QUESTION: An object, 2 m above the floor, tethered by a chain which is attached to a brake (a constant force spring) is released and falls vertically under the influence of gravity under it reaches the end of its tether and then is deaccelerated by the ``brake'' which can, in the absence of any other effect (gravity included) has an acceleration of 14.7 m/s<sup>2</sup>. How long should the tether chain be so that the falling object just ``kisses'' the floor?

As the figure below shows there are two regimes to the fall.

1.

From t₀ to t₁ in which the object falls a distance x and experiences and acceleration of a= -g.

2.

From t₁ to t₂ in which time object falls a distance y and experiences the acceleration of gravity -g and the braking deacceleration of 14.7 m/s² or 3g/2.

To solve the problem:

1.

You must utilize the vector aspect of acceleration in the second time regime and find that a'= (3g/2 + -g) = g/2.

2.

Next establish a space-time plot (if you can do this in your mind this is fine.)

3.

Choose which expressions are least cumbersome to use and solve.

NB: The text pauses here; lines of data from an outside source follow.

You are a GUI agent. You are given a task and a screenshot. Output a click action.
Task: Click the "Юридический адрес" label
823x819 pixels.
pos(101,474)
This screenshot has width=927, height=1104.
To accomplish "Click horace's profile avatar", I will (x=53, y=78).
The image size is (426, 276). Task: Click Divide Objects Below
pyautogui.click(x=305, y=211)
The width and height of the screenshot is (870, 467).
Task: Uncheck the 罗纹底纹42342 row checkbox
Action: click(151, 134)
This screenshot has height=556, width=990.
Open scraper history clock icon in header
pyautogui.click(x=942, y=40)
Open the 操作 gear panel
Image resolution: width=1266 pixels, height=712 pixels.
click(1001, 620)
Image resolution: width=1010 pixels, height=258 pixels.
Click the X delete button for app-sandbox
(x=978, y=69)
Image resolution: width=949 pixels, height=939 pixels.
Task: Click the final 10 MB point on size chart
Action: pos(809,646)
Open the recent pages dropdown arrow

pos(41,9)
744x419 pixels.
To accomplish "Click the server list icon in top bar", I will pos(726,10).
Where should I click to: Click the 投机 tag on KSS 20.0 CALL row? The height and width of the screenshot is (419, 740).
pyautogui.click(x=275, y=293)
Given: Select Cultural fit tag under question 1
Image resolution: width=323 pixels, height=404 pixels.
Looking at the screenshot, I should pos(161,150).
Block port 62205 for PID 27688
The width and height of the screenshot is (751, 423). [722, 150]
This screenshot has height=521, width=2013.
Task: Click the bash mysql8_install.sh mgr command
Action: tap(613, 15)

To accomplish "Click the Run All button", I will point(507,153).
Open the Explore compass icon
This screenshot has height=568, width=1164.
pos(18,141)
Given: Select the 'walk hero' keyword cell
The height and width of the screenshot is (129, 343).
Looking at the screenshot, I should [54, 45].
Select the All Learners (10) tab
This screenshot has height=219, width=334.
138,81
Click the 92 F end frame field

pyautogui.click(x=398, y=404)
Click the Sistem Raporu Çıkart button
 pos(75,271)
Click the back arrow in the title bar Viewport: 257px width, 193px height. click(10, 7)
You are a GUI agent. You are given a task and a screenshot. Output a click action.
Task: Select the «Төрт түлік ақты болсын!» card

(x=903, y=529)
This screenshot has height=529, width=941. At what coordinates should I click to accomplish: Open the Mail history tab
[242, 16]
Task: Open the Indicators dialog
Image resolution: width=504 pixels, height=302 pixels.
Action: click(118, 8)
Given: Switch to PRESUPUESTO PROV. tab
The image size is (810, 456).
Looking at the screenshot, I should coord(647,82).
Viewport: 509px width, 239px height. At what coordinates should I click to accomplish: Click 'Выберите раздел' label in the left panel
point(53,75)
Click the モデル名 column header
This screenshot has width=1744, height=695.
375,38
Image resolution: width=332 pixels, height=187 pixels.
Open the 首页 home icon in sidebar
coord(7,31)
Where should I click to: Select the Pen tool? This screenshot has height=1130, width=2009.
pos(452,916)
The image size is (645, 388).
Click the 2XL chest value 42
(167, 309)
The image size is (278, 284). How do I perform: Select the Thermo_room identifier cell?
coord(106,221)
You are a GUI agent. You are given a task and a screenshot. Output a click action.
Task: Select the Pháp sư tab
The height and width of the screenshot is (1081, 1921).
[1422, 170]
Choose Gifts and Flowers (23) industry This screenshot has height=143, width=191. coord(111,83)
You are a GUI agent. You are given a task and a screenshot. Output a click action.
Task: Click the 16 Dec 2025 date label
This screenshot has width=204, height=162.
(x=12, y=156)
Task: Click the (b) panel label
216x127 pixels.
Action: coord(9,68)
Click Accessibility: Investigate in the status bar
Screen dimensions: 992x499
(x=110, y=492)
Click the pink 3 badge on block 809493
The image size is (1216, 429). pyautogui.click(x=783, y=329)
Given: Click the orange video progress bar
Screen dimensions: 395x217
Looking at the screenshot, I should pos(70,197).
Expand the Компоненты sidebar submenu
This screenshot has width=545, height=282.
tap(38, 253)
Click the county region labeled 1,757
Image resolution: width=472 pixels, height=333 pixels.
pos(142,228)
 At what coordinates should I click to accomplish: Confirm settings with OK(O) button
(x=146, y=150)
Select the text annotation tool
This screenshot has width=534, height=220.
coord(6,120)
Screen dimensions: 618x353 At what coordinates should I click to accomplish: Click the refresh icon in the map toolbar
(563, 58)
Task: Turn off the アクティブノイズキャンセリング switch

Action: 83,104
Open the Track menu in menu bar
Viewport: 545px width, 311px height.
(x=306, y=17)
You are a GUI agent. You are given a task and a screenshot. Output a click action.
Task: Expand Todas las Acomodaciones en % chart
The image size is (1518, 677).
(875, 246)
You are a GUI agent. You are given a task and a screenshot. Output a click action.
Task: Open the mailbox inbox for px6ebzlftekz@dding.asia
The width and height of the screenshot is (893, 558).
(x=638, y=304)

Of the three motion equations:

$$x = x_0 + v_0 t + \frac{1}{2} at^2$$

v = v₀ t + a t

v² = v₀² + 2 a (x-x₀)

only the last doesn't require a knowledge of the temporal aspect of the problem. Using a space-time to establish the motion and facts you should find that you obtain two useful expressions:

Time regime one: v² = (0)² + 2 (-g) x

Time regime two: 0 = v² + 2 (g/2) y

$$x+y = -2m \equiv s$$

Substituting gives 0 = 2 (-g) x + 2 (g/2) (s - x) and solving gives x = s/3 = -0.67 meters.